Stel vraag

Zakelijk, Arbeid, Schade

Zakelijk


Van de verhuurder van mijn bedrijfspand kreeg ik het verzoek een 'huurdersdeel' van de opstalverzekering van het pand te betalen. Hij beroept zich op de Algemene Bepalingen Huurovereenkomst Winkelruimte bij het huurcontract, art. 22.1. vanwege gebruik van het pand als traiteur en stelt dat de hogere premie ivm koken en bakken in het pand voor mijn rekening is.

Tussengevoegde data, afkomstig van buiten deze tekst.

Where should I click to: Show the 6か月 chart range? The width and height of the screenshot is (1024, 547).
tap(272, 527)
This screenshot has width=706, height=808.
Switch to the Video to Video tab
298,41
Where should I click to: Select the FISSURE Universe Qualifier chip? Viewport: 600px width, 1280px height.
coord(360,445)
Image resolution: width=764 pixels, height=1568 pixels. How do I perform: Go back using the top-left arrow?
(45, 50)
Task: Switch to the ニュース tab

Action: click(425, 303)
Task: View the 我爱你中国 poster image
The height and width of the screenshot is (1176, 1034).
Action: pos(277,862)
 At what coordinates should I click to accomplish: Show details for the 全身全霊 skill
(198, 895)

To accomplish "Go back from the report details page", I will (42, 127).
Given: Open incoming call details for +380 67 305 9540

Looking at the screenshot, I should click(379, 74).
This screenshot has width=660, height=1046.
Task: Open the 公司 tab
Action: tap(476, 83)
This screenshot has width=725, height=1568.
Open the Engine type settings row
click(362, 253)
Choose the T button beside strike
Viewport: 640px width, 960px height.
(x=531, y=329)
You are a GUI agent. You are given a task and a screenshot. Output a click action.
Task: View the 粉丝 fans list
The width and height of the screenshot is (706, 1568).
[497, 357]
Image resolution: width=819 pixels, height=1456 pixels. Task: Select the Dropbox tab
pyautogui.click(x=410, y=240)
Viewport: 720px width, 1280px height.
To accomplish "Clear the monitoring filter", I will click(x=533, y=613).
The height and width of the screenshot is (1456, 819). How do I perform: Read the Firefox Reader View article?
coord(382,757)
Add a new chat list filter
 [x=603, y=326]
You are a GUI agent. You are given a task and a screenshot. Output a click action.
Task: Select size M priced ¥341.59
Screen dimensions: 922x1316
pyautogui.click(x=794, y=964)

In de huurovereenkomst staat echter specifiek omschreven dat 'het gehuurde door huurder uitsluitend zal worden bestemd om te gebruiken als snackbar/cafetaria/eethuis/traiteur'. Is door deze bepaling toepassing van artikel 22.1 niet uitgesloten? Of heeft hij inderdaad recht om een bijdrage in deze verzekering te vragen?

Als ik me niet vergis staat er in artikel 22.1 Algemene Bepalingen winkelruimte niet meer dan dat de huurder het verschil tussen de hogere premie (die naar de aard en uitoefening van het bedrijf verschuldigd is omdat dit meer risico met zich meebrengt) ten opzichte van de normale premie aan verhuurder moet vergoeden. De verhuurder kan dus een bijdrage van u verlangen. Indien in de gebruiksbepaling staat omschreven waarvoor het gehuurde wordt gebruikt dan doet dat niets af aan art. 22.1 Algemene Bepalingen (art. 22.1 is dus niet uitgesloten). Sterker nog, in uw geval staat duidelijk dat het gehuurde als snackbar/cafetaria/eethuis/traiteur wordt gebruikt hetgeen bakken en braden (wellicht ook frituren?) impliceert. Die activiteiten brengen nu eenmaal meer brandgevaar met zich mee dan bijvoorbeeld bij de exploitatie van een kleding- of schoenenwinkel het geval zou zijn.